I have gunicorn running on AWS ECS container. There is Flask app behind gunicorn serving requests. The flask app uses pymongo to interface with AWS dcoumentDB. This works most of the time but I am getting random failures from pymongo. Here is trackback I get when I run find_one() query. Please note the same query works almost 9 times out of 10. I am the only user of API right now. So not as issue of heavy traffic.
File "/opt/lib/python3.8/site-packages/pymongo/collection.py", line 1452, in find_one
for result in cursor.limit(-1):
File "/opt/lib/python3.8/site-packages/pymongo/cursor.py", line 1248, in next
if len(self.__data) or self._refresh():
File "/opt//lib/python3.8/site-packages/pymongo/cursor.py", line 1139, in _refresh
self.__session = self.__collection.database.client._ensure_session()
File "/opt/lib/python3.8/site-packages/pymongo/mongo_client.py", line 1712, in _ensure_session
return self.__start_session(True, causal_consistency=False)
File "/opt/lib/python3.8/site-packages/pymongo/mongo_client.py", line 1657, in __start_session
self._topology._check_implicit_session_support()
File "/opt/lib/python3.8/site-packages/pymongo/topology.py", line 538, in _check_implicit_session_support
self._check_session_support()
File "/opt/lib/python3.8/site-packages/pymongo/topology.py", line 554, in _check_session_support
self._select_servers_loop(
File "/opt/lib/python3.8/site-packages/pymongo/topology.py", line 238, in _select_servers_loop
raise ServerSelectionTimeoutError(
pymongo.errors.ServerSelectionTimeoutError: <document_db_cluster_host>:27017: timed out, Timeout: 30s, Topology Description: <TopologyDescription id: 66340edd96390975a24866e3, topology_type: ReplicaSetNoPrimary, servers: [<ServerDescription ('<document_db_cluster_host>', 27017) server_type: Unknown, rtt: None, error=NetworkTimeout('<document_db_cluster_host>:27017: timed out')>]>',)"

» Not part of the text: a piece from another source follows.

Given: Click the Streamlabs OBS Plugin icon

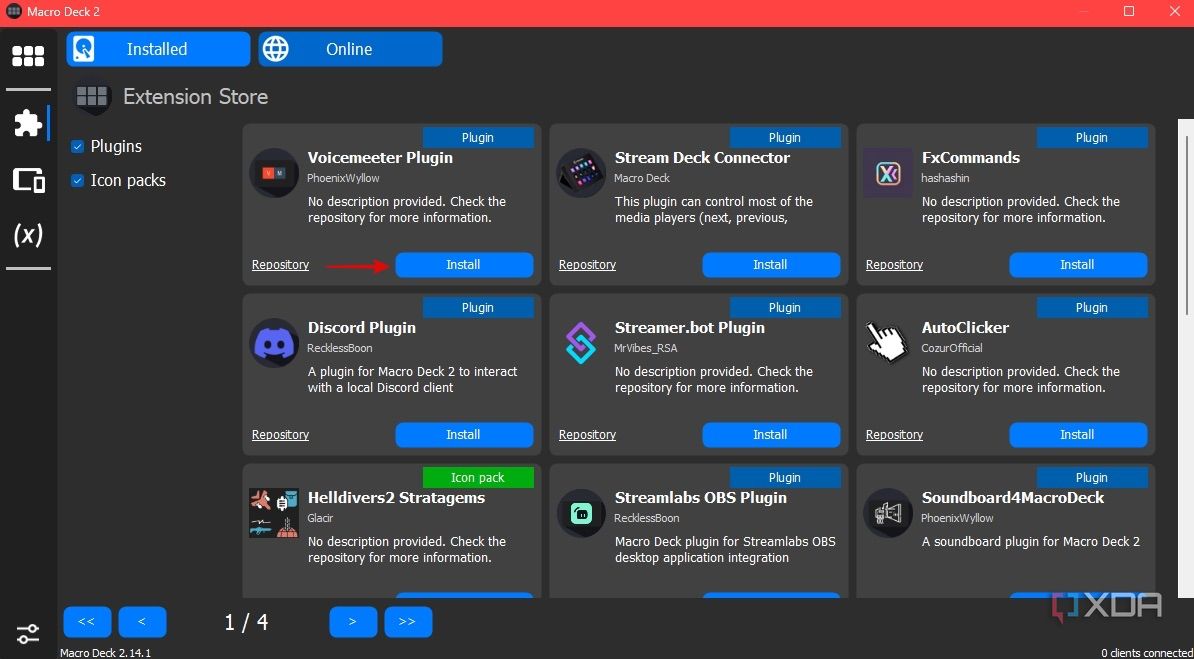Looking at the screenshot, I should tap(581, 512).
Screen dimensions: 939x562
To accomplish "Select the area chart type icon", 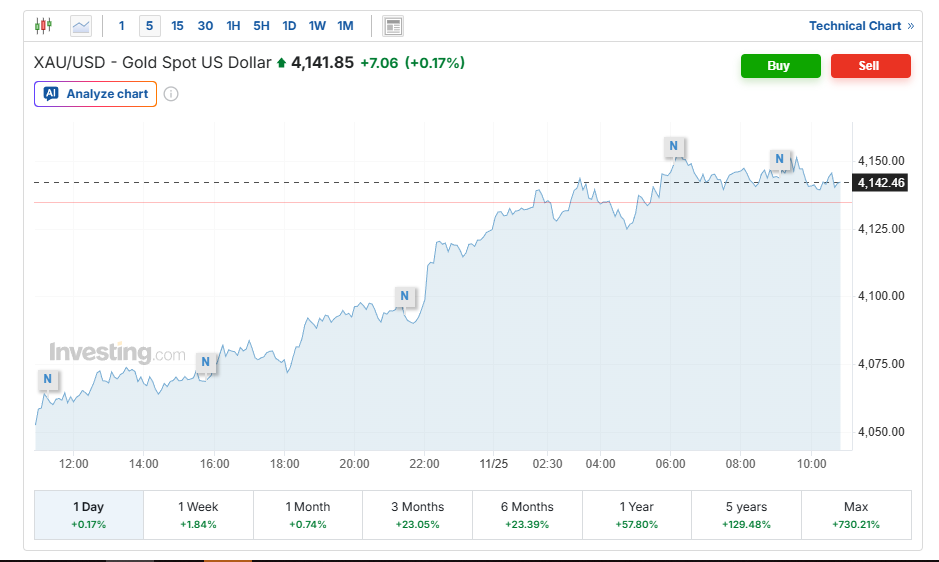I will pyautogui.click(x=80, y=26).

Anyone faced similar issue before?
As suggested I am using connect=False while creating MongoClient. I am also making sure that MongoClient is instantiated after Flask app is completely initialized and first request is received. I tried various combinations while creating MongoClient like readPreference="primaryPreferred", directConnection=True with host as primary instance and maxPoolSize=1. I have also simplified gunicorn configuration so it uses only 1 worker and 1 thread. But nothing works.

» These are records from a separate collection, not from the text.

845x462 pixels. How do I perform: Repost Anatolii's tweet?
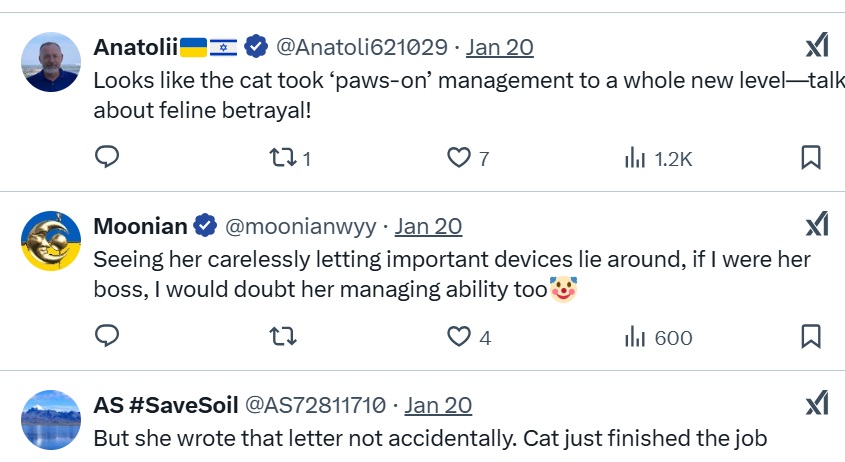click(x=290, y=158)
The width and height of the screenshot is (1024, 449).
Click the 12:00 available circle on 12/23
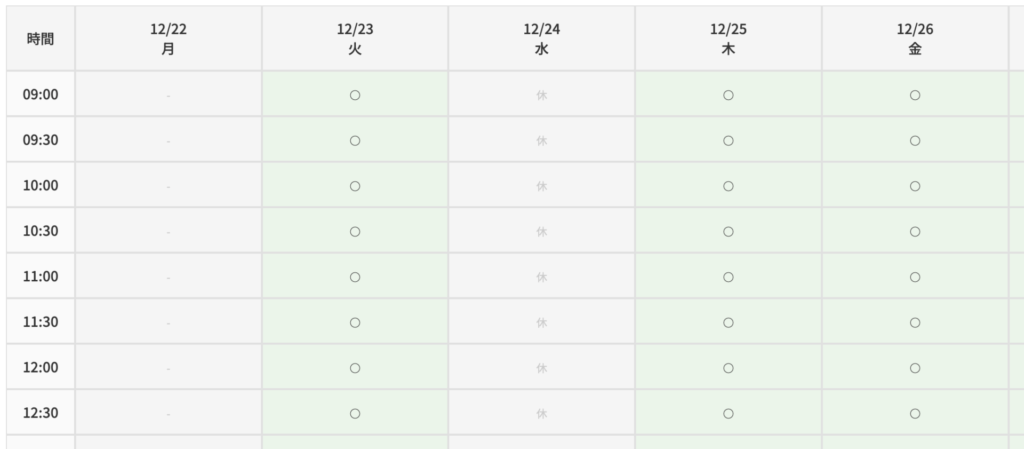pyautogui.click(x=355, y=368)
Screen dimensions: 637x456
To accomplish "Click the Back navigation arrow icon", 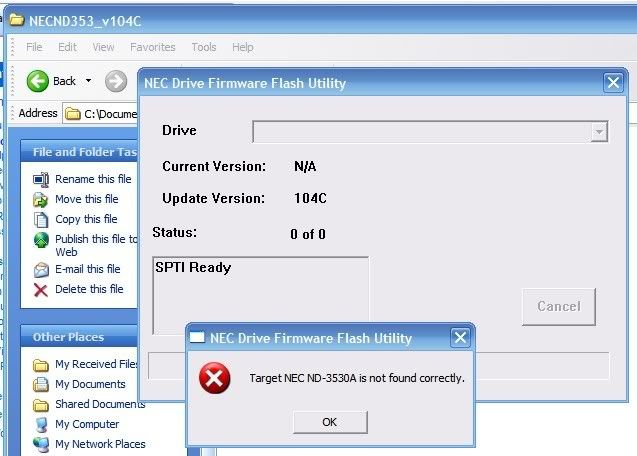I will point(38,81).
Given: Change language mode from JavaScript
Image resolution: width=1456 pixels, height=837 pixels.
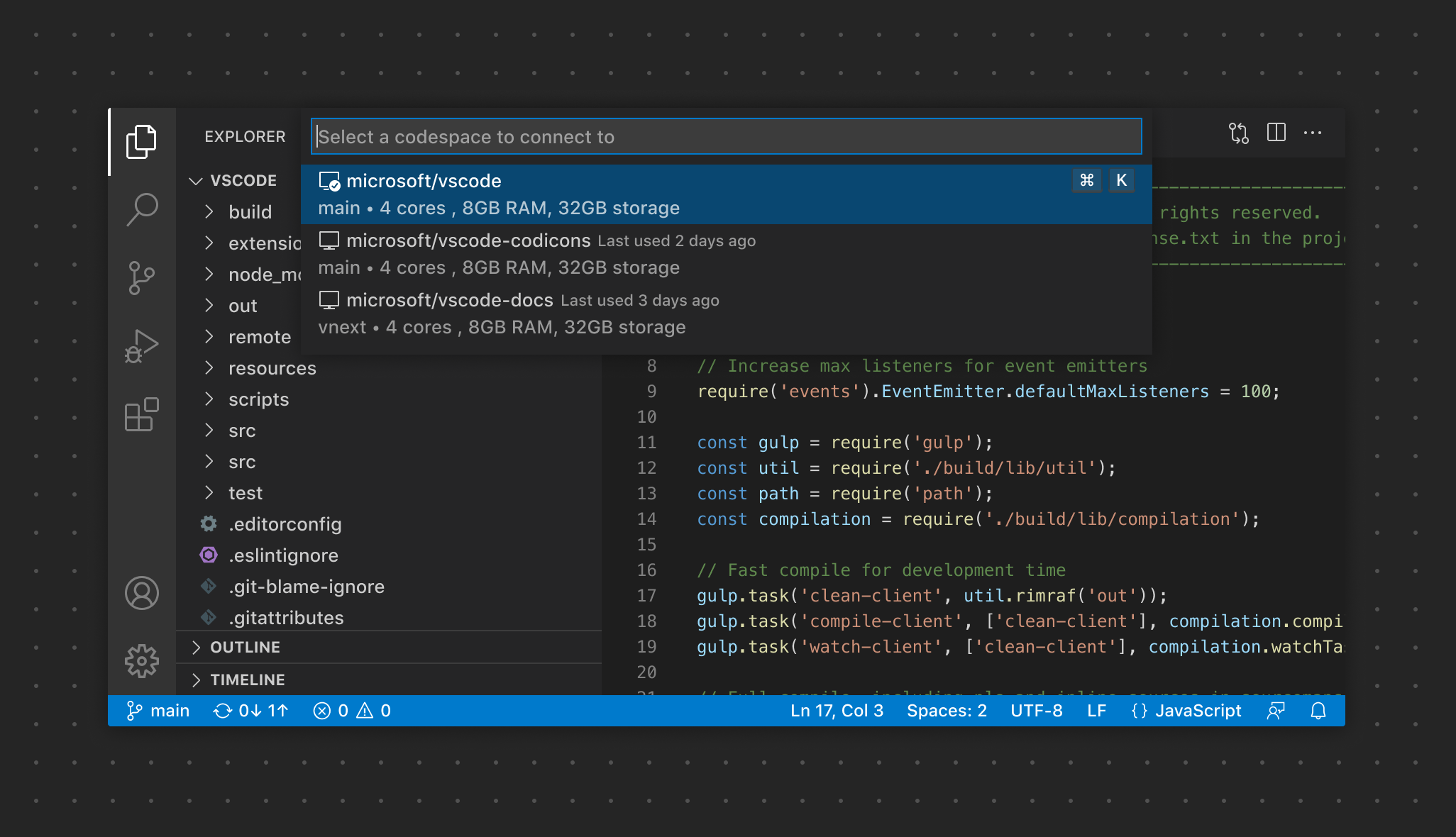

This turned out to be a bug in my configuration. I have one more container apart from my service container. This additional container is exact replica of service container but serves only 5% of total traffic. Lets call it test container and its mainly for testing. Because of a bug in my configuration this test container wasn't allowed to connect with DB cluster. So all the traffic going to this container was failing. This was the reason it looked like a random failure.